ISLAMABAD, Pakistan (AP) _ When the U.S. Defense Secretary arrives this week, he’ll find a country fiercely committed to its nuclear program despite Washington’s attempts to halt a regional arms buildup.

The United States cut aid to Pakistan in 1990 over the nuclear issue, but the sanction has made Pakistan even more reliant on its nuclear weapons program, according to analysts.

The political and military leaders of this Muslim country firmly believe the nuclear bomb is their best defense against neighboring India, which is much larger.

``So long as India maintains its nuclear capability and continues to be a serious threat to Pakistan’s security, Pakistan will keep its nuclear capability,″ said Zafar Iqbal Cheema, professor of defense studies at Quaid-e-Azam University in Islamabad.

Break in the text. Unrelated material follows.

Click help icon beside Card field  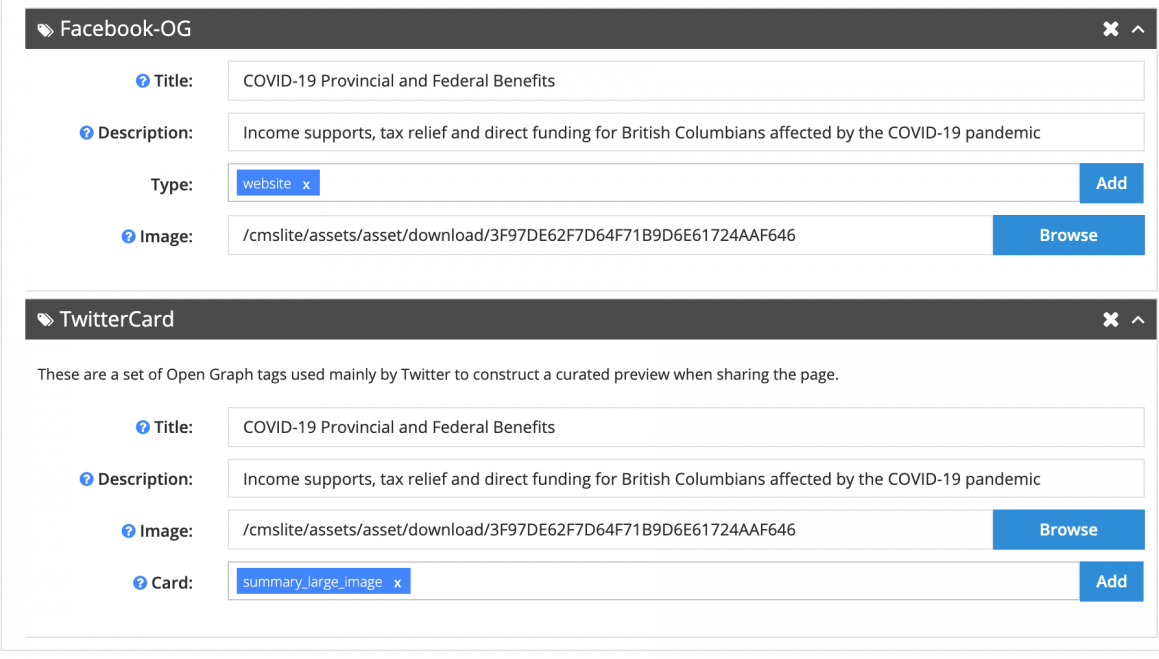point(140,583)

The South Asian rivals have fought three wars in the past half-century, and many fear a future confrontation could quickly escalate into a nuclear exchange.

Neither country has joined the Nuclear Non-Proliferation Treaty.

So popular is Pakistan’s nuclear program that it’s considered political suicide even to whisper about concessions. The military remains Pakistan’s most powerful institution and it considers the nuclear program sacred.

Prime Minister Benazir Bhutto says her country is capable of making an atomic bomb, but has not done so. U.S. officials say Pakistan has all the components necessary to assemble a bomb on short notice _ perhaps within hours.

Muslim fundamentalists marched last week to protest Perry’s visit, calling it America’s latest attempt to dismantle Pakistan’s nuclear program.

Meanwhile, Pakistani Defense Secretary Salim Abbas Jilani said his country had stepped up its domestic arms production since the U.S. halted aid and stopped selling military equipment to Pakistan at bargain prices.

Military spending already accounts for about half of Pakistan’s $13 billion annual budget.

Pakistan expects to produce its own tanks by 1997. It already makes missiles, though they are not believed to be able to deliver nuclear weapons.

Washington says Pakistan also bought M-11 missiles _ capable of carrying nuclear warheads _ from China. Both countries deny the sale.

The French have agreed to sell Pakistan three submarines as well as the know-how to build them.

The U.S. aid cutoff has blocked delivery of 71 F-16 fighter jets that Pakistan purchased from the United States several years ago. Pakistan is now trying to get back its $650 million from the United States so it can shop elsewhere.